Dai campi della pianura e dai prati dell’Appennino arrivano carni pregiate e genuine per le rinomate grigliate, un’autentica specialità della gastronomia regionale, per le quali si usano agnellone e castrato di Romagna, il vitellone bianco dell’Appennino centrale che ha ottenuto il marchio Igp e il maiale della razza mora romagnola. Le carni, sempre tenere e di grande qualità, vengono poste con delicatezza sulla brace ardente su cui trovano posto anche gli insaccati freschi, come il salame, la salsiccia e la pancetta
Quasi tutti i tipi di pesce pescati in Adriatico sono adatti alla griglia: triglie, rombi, code di rospo, canocchie, sogliole, crostacei e spiedini con calamari, gamberi e seppioline. La più classica delle grigliate è la “rustida” di sgombri, sardoncini e sarde -il pesce azzurro- economico e squisito di cui questo mare è ricchissimo. Di grande delicatezza le ricette al sale dolce di Cervia che protegge ed esalta i sapori di branzini, rombi, sardoncini e gamberoni. Vengono dalla tradizione anche le seppie coi piselli, le seppie stufate, le fritture di calamaretti, di omini nudi e di paranza, le zuppe di cozze, vongole veraci e telline e gli umidi di lumachine. La chiusura dell’itinerario gastronomico di mare spetta al brodetto di pesce: secondo la tradizione marinara deve essere robusto, denso di pomodoro, forte di aceto e pepe nero, così lo preparavano i pescatori sulle barche, ma le varianti locali sono veramente tante.
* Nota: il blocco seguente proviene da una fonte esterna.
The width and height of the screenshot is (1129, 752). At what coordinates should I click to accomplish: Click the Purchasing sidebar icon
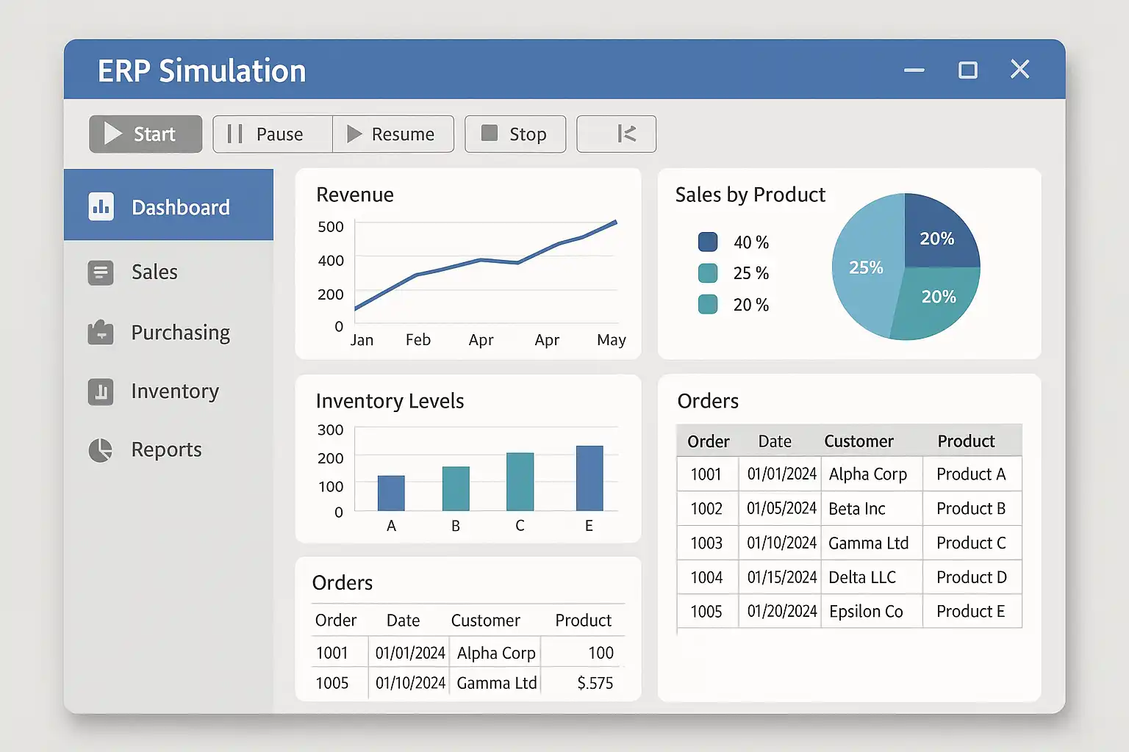coord(101,333)
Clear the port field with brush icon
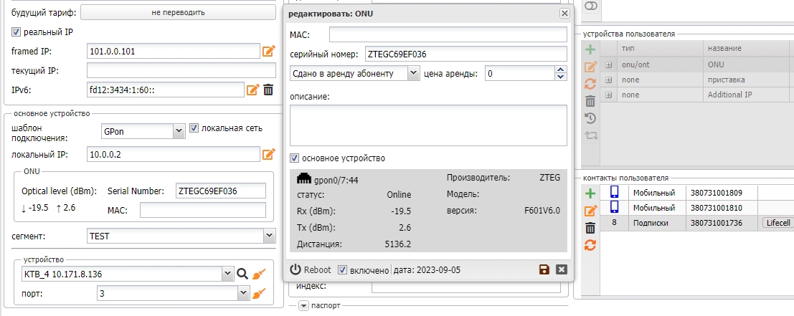Image resolution: width=794 pixels, height=316 pixels. [x=259, y=293]
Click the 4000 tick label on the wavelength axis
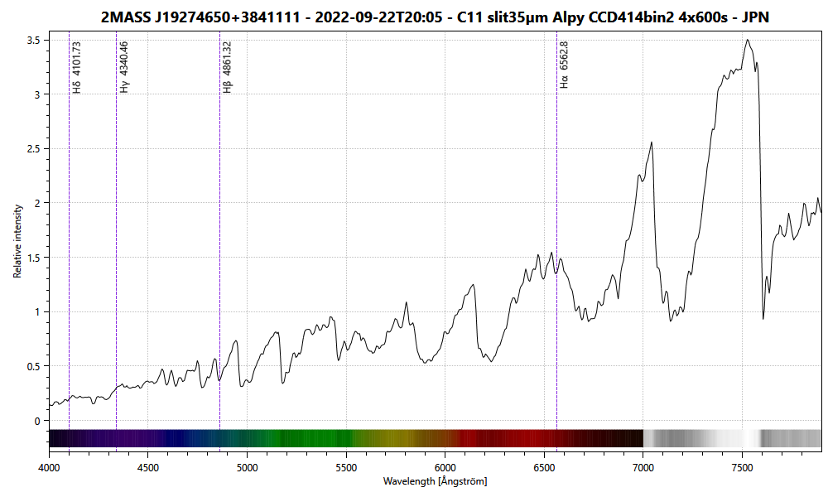The width and height of the screenshot is (828, 497). (50, 466)
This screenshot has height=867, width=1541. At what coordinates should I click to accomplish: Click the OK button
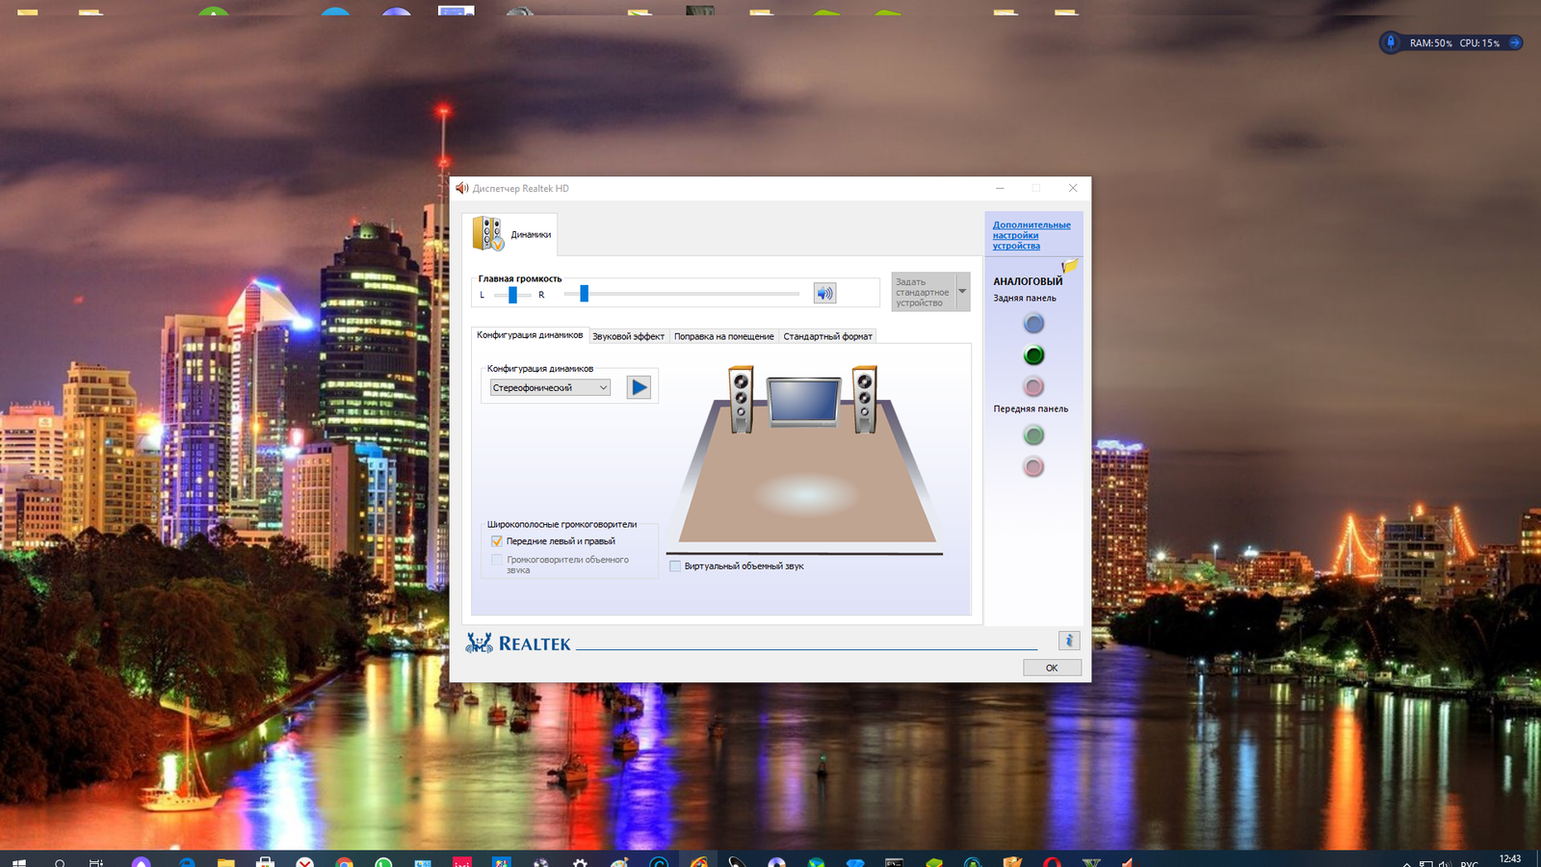pos(1052,668)
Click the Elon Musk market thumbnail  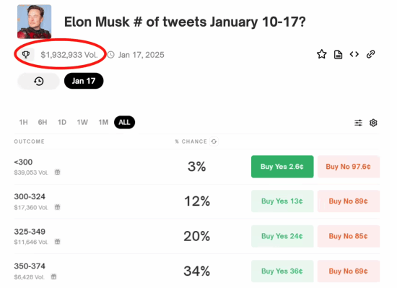[35, 22]
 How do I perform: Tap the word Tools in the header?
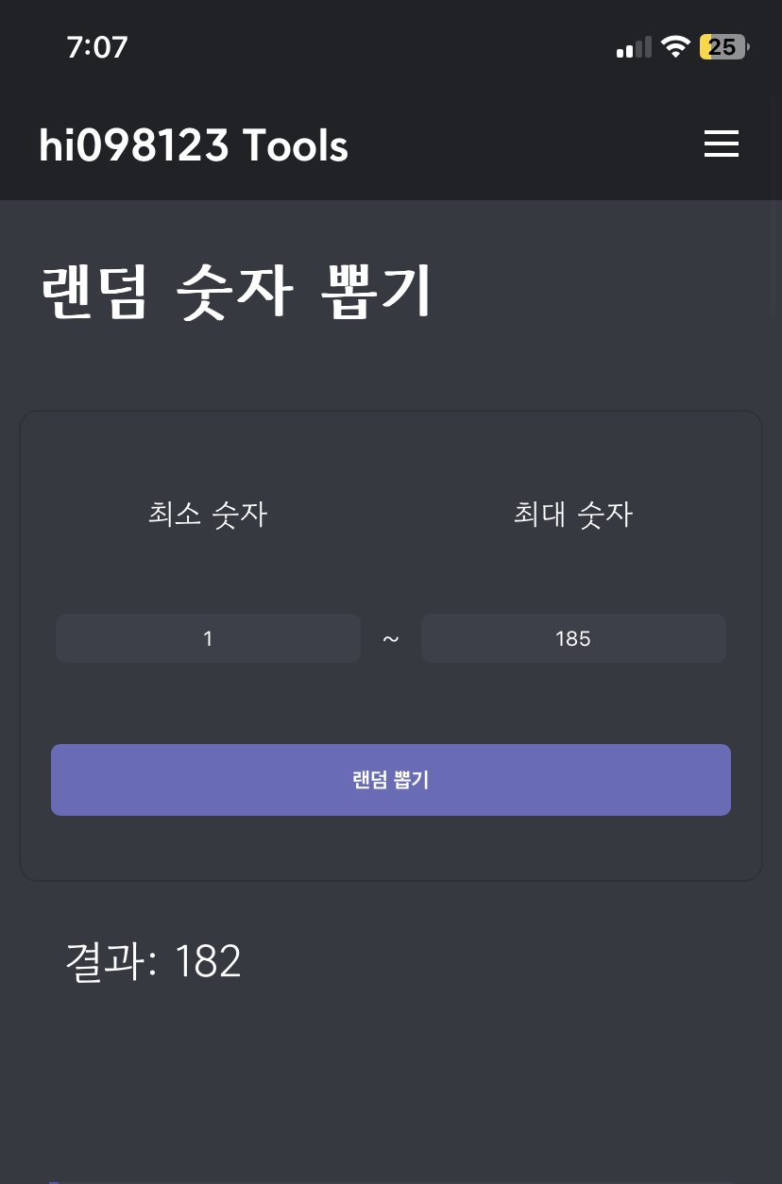(x=296, y=146)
Sorprese di pianura, profumi di bosco, dolci delicatezze
Tra mare e collina, nella pianura è tutto un susseguirsi di campi coltivati, orti, vigneti e frutteti a perdita d’occhio, in primavera un tripudio di colori. E in tavola un’alta qualità (molte delle produzioni ortofrutticole vantano il marchio Igp): pesche, pere, nettarine, ciliegie, fragole, albicocche, kiwi, mele, susine, cocomeri, meloni, patate, pomodori, aglio, scalogno, asparagi, zucche e zucchine. Le pinete e gli Appennini sono invece terre di funghi, di tartufi, di erbe spontanee e aromatiche che vengono impiegate nella cucina del territorio così come i frutti del bosco e del sottobosco: pinoli, castagne, more, mirtilli e lamponi.
L’ultima nota per i viaggiatori del gusto riguarda i dolci e la cucina romagnola offre la ciambella, gli zuccherini, la zuppa inglese, il sugal (dolce di mosto), il savor con mele e pere cotogne, il miacetto, i sabadoni, le mistochine con farina di castagne e il bustreng con miele e pezzi di frutta.